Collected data

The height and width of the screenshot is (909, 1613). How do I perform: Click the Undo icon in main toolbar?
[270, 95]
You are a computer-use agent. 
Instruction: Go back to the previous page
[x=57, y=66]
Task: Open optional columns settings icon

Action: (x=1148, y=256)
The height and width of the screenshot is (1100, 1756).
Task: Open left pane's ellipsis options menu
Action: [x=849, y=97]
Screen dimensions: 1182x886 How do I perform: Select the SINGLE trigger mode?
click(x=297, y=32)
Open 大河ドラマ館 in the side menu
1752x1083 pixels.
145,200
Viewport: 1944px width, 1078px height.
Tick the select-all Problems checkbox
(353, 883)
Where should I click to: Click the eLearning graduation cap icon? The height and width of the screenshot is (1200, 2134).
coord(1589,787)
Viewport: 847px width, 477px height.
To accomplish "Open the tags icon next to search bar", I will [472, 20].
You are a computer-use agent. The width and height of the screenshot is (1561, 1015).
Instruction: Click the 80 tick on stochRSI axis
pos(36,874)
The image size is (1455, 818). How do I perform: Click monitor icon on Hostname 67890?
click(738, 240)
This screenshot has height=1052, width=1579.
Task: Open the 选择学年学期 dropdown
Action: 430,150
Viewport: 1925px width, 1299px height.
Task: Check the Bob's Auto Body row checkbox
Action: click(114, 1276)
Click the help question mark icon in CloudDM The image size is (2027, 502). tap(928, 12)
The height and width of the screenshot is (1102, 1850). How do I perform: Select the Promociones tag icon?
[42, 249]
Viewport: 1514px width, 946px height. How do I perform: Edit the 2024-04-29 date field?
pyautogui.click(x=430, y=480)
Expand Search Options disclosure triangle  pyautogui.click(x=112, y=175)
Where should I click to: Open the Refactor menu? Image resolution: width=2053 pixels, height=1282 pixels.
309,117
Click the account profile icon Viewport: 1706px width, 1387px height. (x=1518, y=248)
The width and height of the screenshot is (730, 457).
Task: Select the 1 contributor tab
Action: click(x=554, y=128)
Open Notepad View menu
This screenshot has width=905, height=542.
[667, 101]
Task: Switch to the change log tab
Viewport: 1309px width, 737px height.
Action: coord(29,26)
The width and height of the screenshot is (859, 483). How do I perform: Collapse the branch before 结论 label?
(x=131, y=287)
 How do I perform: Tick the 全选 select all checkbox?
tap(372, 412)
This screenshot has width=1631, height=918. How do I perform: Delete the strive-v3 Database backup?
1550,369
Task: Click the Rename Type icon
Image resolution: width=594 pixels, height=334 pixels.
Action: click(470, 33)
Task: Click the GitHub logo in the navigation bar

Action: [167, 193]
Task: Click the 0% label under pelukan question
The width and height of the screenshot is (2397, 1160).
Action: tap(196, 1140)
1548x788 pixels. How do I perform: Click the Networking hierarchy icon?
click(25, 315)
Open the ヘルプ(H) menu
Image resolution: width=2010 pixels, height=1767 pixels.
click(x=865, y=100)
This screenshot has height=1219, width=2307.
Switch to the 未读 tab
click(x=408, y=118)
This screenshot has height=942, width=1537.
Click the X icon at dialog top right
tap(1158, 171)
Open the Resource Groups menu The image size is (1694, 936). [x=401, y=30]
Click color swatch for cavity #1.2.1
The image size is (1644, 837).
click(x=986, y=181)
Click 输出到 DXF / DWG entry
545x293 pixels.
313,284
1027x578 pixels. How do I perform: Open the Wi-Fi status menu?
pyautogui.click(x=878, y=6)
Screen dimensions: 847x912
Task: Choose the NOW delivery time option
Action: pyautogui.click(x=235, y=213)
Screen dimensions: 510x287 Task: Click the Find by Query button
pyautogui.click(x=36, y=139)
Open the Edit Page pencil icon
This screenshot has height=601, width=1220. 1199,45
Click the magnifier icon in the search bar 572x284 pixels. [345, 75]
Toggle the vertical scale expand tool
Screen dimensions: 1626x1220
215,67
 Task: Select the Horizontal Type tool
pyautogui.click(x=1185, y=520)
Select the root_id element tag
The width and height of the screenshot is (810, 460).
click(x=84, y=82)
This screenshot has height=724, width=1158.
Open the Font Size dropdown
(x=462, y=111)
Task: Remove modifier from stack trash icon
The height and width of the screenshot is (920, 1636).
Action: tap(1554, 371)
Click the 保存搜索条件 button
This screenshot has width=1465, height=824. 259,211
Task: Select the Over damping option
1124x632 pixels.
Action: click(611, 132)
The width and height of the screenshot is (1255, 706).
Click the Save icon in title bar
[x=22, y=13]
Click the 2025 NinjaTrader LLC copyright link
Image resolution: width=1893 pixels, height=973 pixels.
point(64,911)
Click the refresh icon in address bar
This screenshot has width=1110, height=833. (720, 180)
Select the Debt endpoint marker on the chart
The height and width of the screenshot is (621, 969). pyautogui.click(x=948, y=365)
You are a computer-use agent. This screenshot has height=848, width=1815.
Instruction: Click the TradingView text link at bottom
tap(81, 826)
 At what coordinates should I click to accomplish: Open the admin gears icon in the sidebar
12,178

AIM OF THE TASK.
If a line in the records above includes the string "agent", copy it.

WRITTEN ANSWER.
You are a computer-use agent. 
You are a computer-use agent. The width and height of the screenshot is (1561, 1015).
You are a computer-use agent. This screenshot has height=848, width=1815.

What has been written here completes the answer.